## Given problem
Please recast the listing below as a JSON list of strings, one string per line and no blank lines, starting with the line that contains "At what coordinates" and going on through the line that contains "pyautogui.click(x=673, y=280)". Leave out the pictures.

## Records
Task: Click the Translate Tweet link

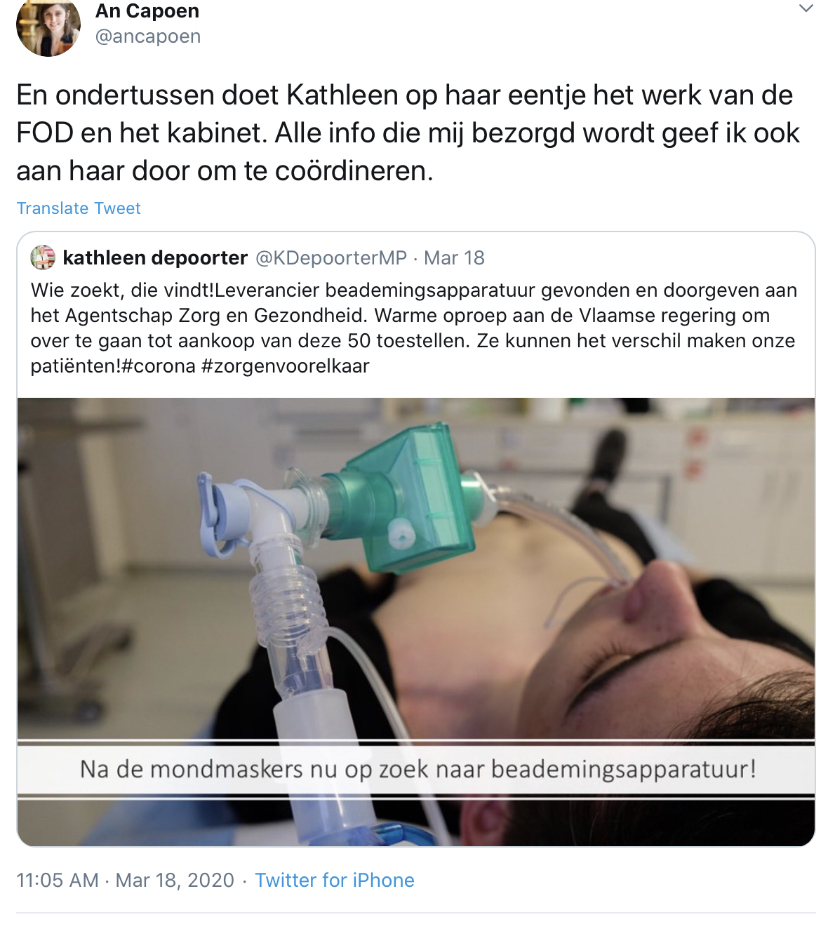Action: tap(79, 208)
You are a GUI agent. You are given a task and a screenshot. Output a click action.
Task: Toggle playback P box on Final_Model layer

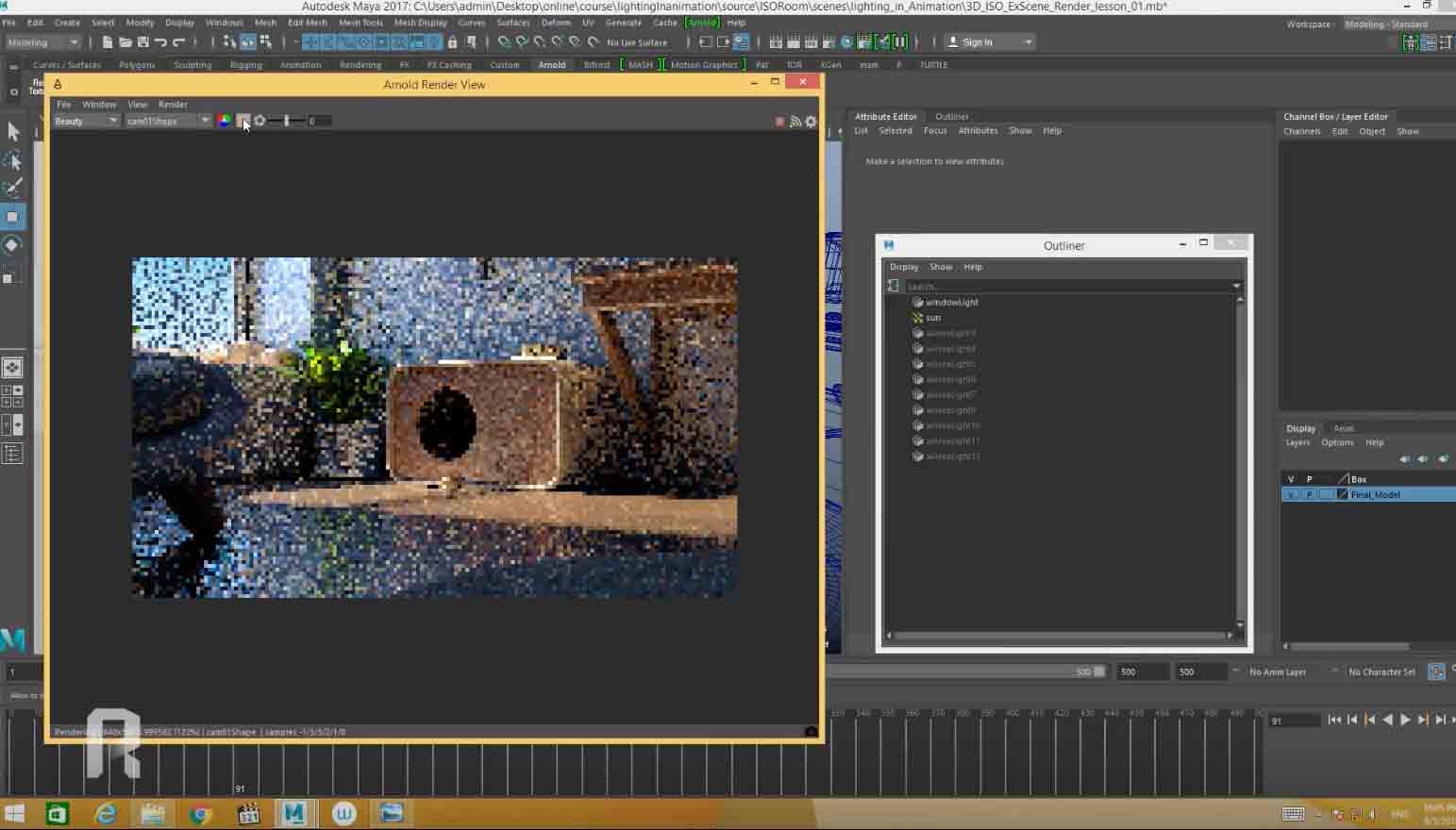click(1309, 494)
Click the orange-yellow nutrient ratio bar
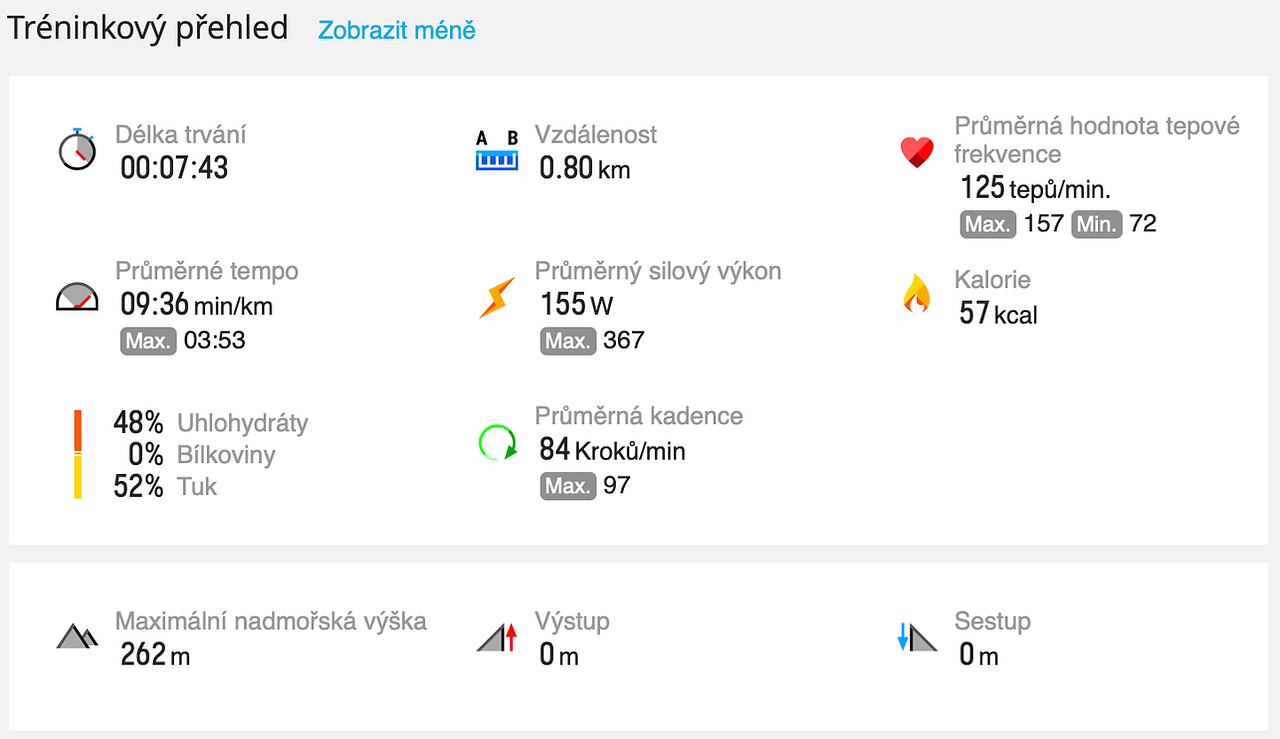 77,454
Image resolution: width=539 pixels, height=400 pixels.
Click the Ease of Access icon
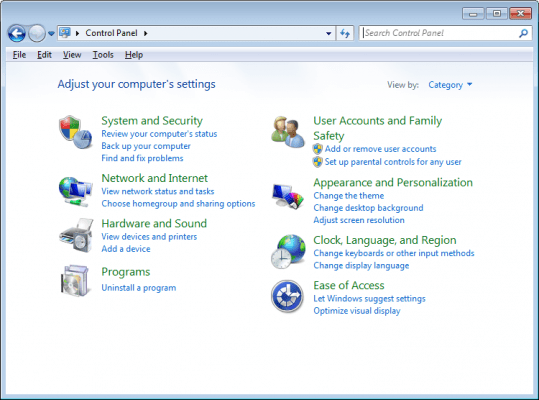(287, 296)
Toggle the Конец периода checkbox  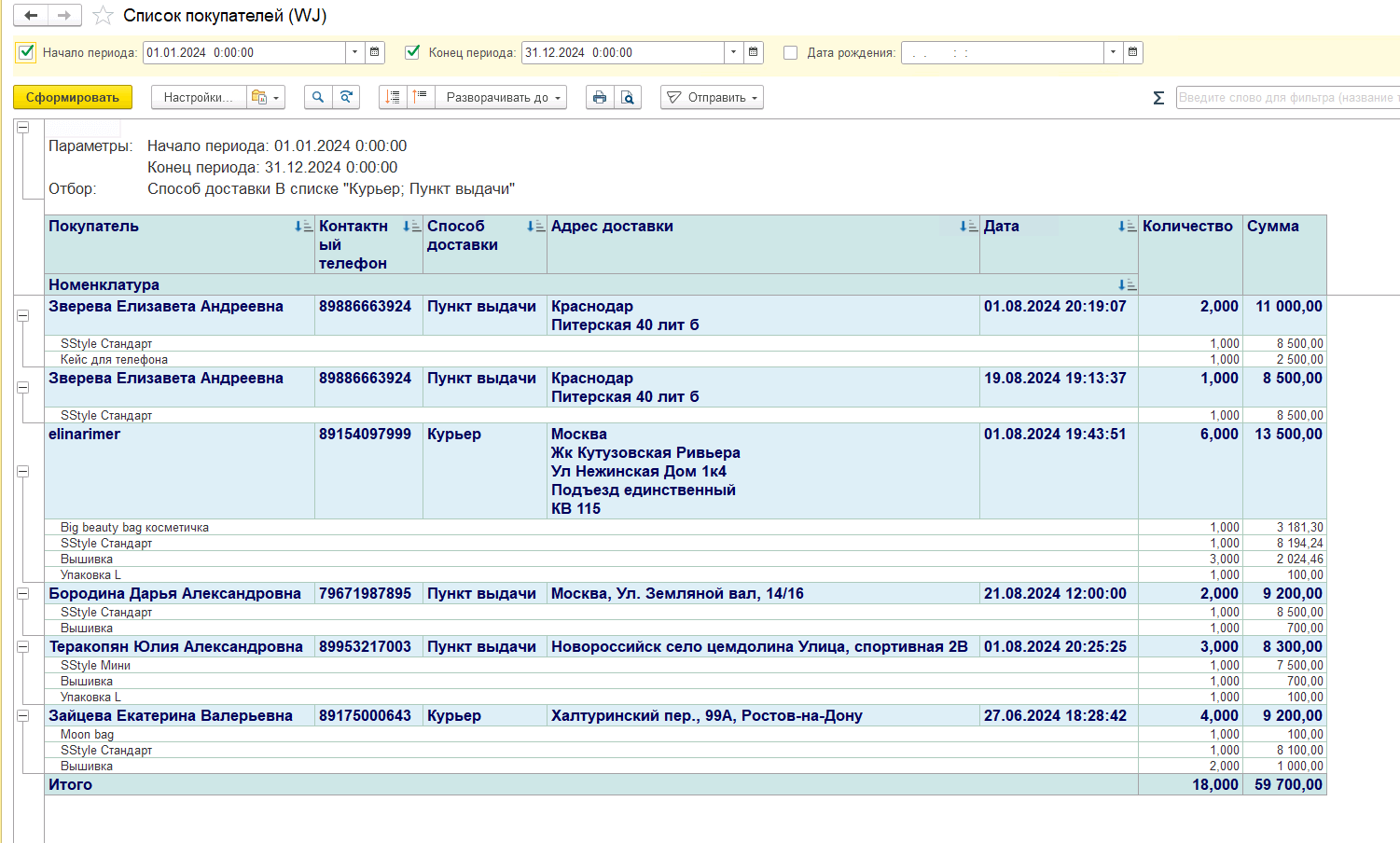click(412, 52)
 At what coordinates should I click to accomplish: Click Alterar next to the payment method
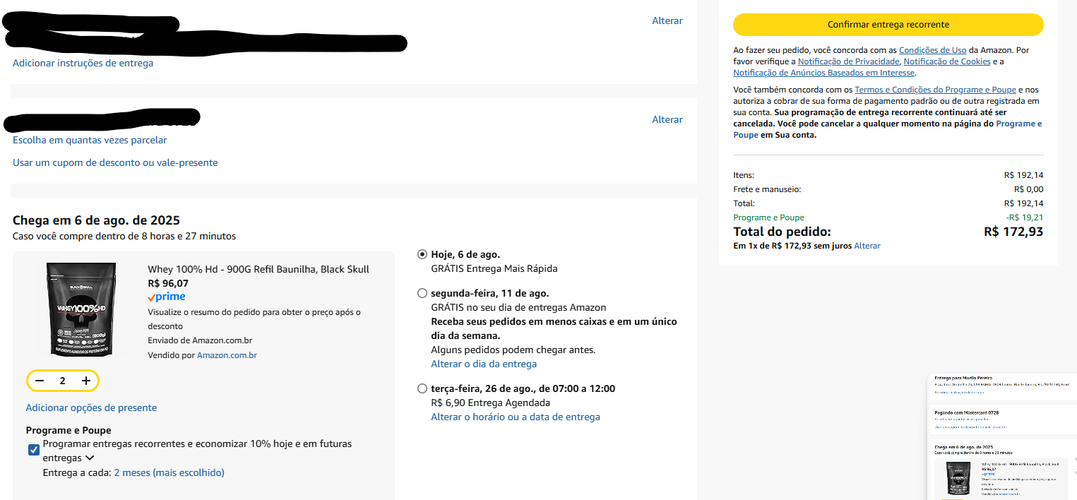[667, 120]
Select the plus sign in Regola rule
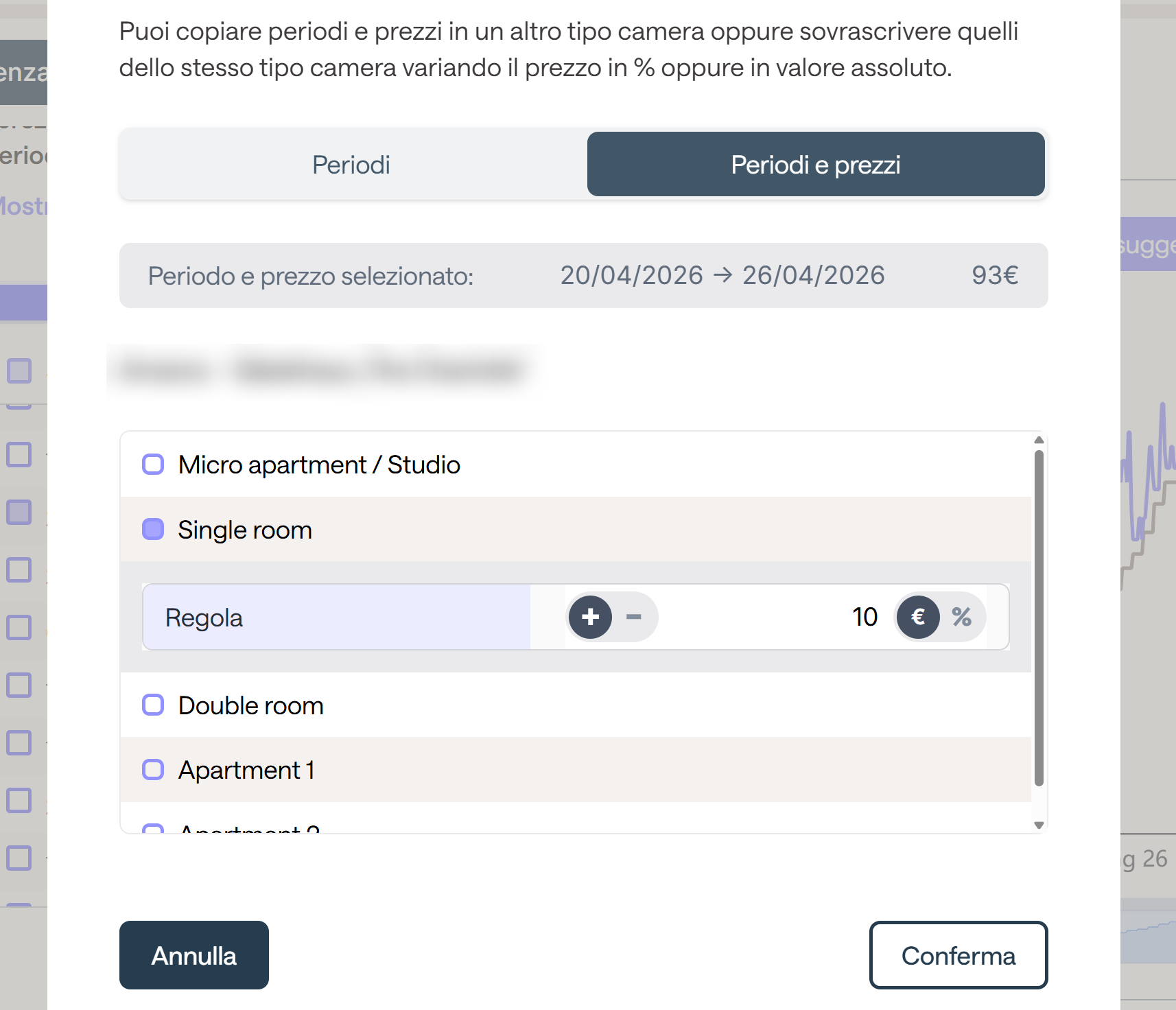Image resolution: width=1176 pixels, height=1010 pixels. point(590,617)
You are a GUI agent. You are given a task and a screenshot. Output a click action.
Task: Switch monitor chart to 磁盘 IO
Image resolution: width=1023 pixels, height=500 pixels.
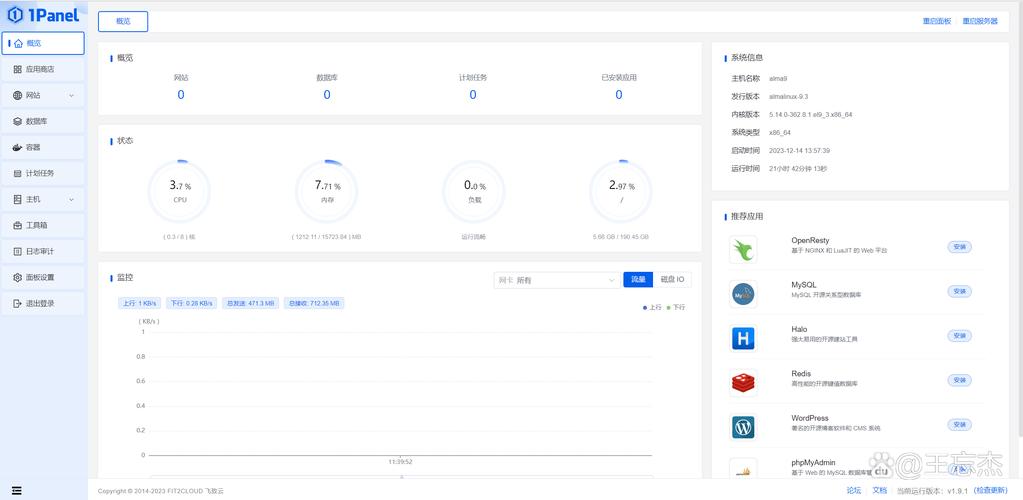pyautogui.click(x=673, y=280)
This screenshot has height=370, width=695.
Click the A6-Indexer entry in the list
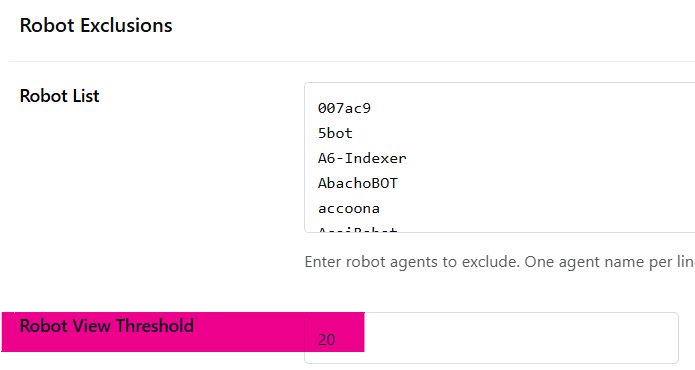pyautogui.click(x=362, y=158)
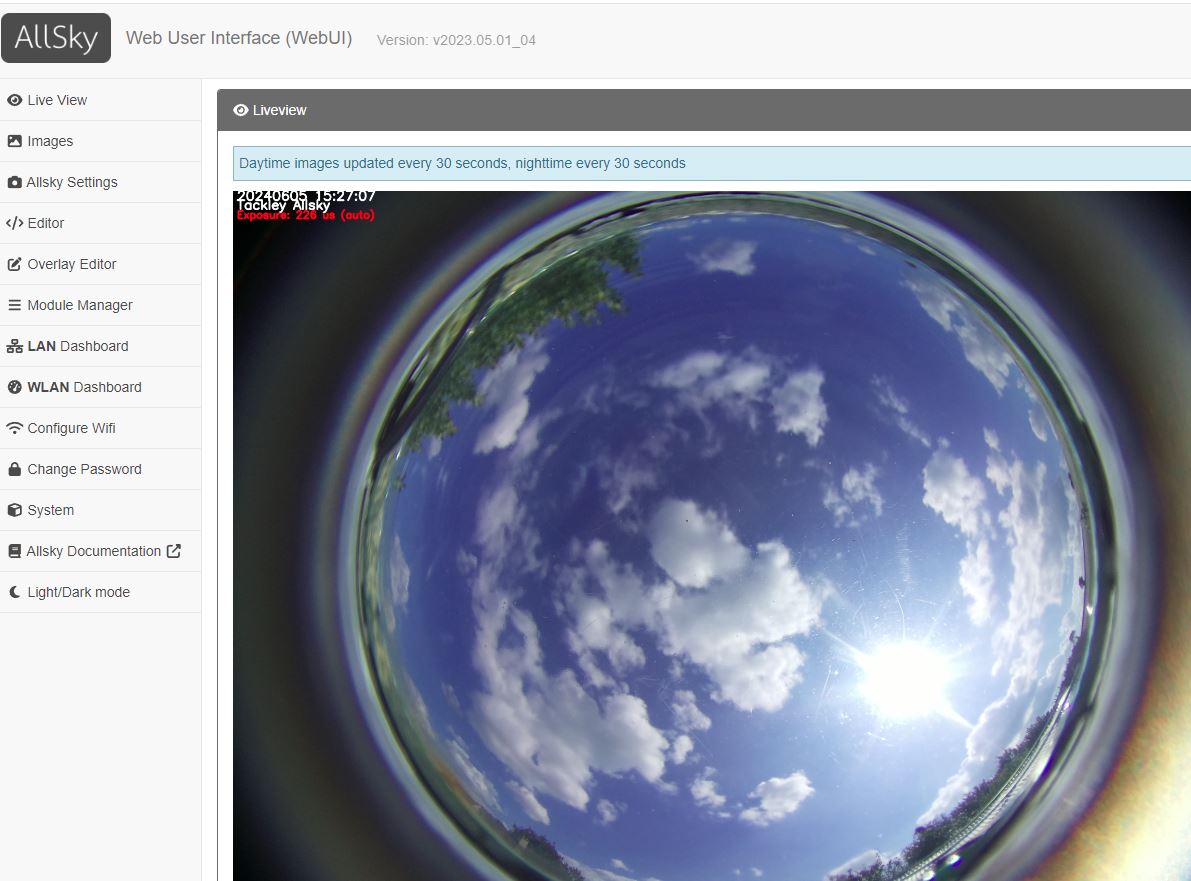Click the AllSky logo in the header
This screenshot has width=1191, height=881.
click(56, 37)
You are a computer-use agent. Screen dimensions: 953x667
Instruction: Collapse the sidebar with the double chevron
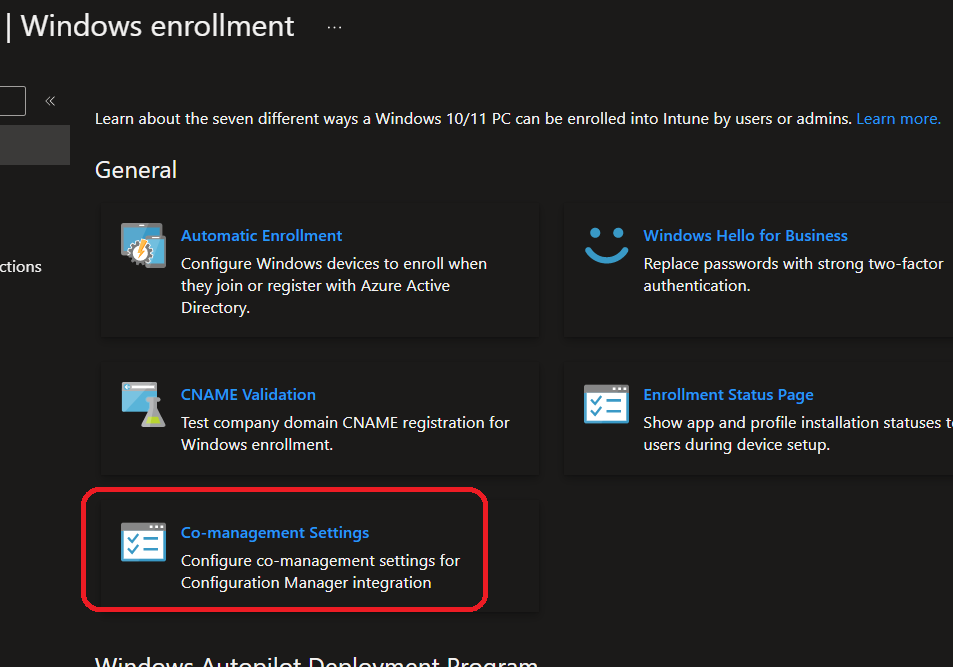(x=50, y=101)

## Exercise response
[
  " At what coordinates should I click to accomplish: Click Alterar next to the payment method",
  "[667, 120]",
  "Select the plus sign in Regola rule",
  "Image resolution: width=1176 pixels, height=1010 pixels. point(590,617)",
  "You are a GUI agent. You are given a task and a screenshot. Output a click action.",
  "Task: Switch monitor chart to 磁盘 IO",
  "Image resolution: width=1023 pixels, height=500 pixels.",
  "pyautogui.click(x=673, y=280)"
]